**EXERCISE DETAILS:** Reproduce exactly the lines below from the one containing "1993x1245 pixels." through the one containing "Given: Open event type settings gear icon", including both, and nothing else.

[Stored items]
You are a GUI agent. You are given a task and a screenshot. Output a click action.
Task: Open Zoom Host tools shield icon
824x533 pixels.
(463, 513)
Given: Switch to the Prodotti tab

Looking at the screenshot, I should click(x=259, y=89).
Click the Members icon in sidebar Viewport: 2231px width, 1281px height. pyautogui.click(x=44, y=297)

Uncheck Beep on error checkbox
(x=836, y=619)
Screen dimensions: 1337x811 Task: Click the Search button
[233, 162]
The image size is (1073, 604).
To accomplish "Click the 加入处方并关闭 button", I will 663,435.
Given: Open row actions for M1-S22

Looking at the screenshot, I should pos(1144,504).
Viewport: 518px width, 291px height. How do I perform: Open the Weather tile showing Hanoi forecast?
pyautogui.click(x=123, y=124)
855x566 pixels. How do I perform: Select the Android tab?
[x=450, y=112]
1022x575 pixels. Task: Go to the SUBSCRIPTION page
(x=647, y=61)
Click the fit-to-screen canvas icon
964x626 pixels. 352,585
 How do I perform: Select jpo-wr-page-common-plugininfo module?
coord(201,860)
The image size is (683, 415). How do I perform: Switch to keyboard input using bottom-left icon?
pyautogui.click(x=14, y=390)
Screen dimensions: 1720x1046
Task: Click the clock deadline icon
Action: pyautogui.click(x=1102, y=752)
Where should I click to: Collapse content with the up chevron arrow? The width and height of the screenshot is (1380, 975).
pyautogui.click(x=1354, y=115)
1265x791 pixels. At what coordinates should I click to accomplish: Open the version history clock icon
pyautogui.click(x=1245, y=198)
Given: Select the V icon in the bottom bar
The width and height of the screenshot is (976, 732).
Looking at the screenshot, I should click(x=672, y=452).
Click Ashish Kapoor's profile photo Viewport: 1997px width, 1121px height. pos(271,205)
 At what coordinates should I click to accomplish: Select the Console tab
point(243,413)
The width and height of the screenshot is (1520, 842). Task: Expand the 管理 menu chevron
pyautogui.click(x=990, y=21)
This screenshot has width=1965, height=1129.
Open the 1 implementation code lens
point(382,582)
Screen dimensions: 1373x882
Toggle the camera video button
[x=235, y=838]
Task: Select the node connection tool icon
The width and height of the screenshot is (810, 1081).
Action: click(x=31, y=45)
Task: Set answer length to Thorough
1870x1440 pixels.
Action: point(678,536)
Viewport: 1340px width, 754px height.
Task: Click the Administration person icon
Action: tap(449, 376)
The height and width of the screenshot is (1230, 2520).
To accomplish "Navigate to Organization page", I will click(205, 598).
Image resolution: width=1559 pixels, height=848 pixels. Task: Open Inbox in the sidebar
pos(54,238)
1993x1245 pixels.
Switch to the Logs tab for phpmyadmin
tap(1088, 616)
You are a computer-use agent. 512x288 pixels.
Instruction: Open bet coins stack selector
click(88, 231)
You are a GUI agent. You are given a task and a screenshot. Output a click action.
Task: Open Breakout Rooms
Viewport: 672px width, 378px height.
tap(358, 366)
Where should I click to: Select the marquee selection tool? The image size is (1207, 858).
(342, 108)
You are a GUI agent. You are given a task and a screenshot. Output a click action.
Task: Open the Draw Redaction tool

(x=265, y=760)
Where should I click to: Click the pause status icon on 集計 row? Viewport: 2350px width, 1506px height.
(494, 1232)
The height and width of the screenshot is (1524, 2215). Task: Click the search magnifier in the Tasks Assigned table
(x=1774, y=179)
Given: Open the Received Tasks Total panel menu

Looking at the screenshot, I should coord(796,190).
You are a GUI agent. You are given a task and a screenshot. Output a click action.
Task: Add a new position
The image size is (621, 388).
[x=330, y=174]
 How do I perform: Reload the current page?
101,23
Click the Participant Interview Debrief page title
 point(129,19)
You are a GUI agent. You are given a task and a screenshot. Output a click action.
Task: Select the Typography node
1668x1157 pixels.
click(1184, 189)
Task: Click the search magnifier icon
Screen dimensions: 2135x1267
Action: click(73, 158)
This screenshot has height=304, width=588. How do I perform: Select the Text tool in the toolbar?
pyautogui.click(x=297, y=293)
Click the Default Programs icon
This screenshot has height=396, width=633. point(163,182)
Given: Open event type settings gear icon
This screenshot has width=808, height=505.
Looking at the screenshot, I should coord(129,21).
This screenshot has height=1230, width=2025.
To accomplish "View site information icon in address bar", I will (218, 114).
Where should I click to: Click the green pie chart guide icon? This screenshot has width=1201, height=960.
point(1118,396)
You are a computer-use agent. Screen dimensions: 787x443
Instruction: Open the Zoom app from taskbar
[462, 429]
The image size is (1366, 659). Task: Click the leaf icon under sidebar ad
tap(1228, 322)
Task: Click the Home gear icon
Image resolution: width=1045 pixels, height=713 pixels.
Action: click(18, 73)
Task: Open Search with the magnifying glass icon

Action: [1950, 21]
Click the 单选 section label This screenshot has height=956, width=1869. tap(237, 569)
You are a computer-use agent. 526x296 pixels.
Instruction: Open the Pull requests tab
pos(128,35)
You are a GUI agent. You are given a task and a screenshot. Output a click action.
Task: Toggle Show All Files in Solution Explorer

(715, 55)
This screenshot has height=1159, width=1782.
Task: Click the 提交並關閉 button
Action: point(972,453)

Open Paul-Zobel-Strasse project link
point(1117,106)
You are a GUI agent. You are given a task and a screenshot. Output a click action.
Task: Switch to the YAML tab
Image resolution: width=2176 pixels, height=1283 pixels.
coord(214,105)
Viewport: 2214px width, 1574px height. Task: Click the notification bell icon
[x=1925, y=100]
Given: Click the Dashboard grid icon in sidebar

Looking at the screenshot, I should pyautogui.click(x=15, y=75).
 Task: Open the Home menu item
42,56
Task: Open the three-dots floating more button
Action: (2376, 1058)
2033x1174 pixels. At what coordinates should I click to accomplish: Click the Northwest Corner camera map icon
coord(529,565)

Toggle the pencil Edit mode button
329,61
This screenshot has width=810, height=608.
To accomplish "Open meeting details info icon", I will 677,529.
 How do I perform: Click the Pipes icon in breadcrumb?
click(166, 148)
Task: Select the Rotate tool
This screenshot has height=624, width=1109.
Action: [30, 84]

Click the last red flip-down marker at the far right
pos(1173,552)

**RESULT:**
1993x1245 pixels.
Switch to the Logs tab for phpmyadmin
tap(1088, 616)
You are a computer-use agent. 512x288 pixels.
Instruction: Open bet coins stack selector
click(88, 231)
You are a GUI agent. You are given a task and a screenshot. Output a click action.
Task: Open Breakout Rooms
Viewport: 672px width, 378px height.
tap(358, 366)
Where should I click to: Select the marquee selection tool? The image size is (1207, 858).
(342, 108)
You are a GUI agent. You are given a task and a screenshot. Output a click action.
Task: Open the Draw Redaction tool

(x=265, y=760)
Where should I click to: Click the pause status icon on 集計 row? Viewport: 2350px width, 1506px height.
(494, 1232)
The height and width of the screenshot is (1524, 2215). Task: Click the search magnifier in the Tasks Assigned table
(x=1774, y=179)
Given: Open the Received Tasks Total panel menu

Looking at the screenshot, I should coord(796,190).
You are a GUI agent. You are given a task and a screenshot. Output a click action.
Task: Add a new position
The image size is (621, 388).
[x=330, y=174]
 How do I perform: Reload the current page?
101,23
Click the Participant Interview Debrief page title
 point(129,19)
You are a GUI agent. You are given a task and a screenshot. Output a click action.
Task: Select the Typography node
1668x1157 pixels.
click(1184, 189)
Task: Click the search magnifier icon
Screen dimensions: 2135x1267
Action: click(73, 158)
This screenshot has height=304, width=588. How do I perform: Select the Text tool in the toolbar?
pyautogui.click(x=297, y=293)
Click the Default Programs icon
This screenshot has height=396, width=633. point(163,182)
Given: Open event type settings gear icon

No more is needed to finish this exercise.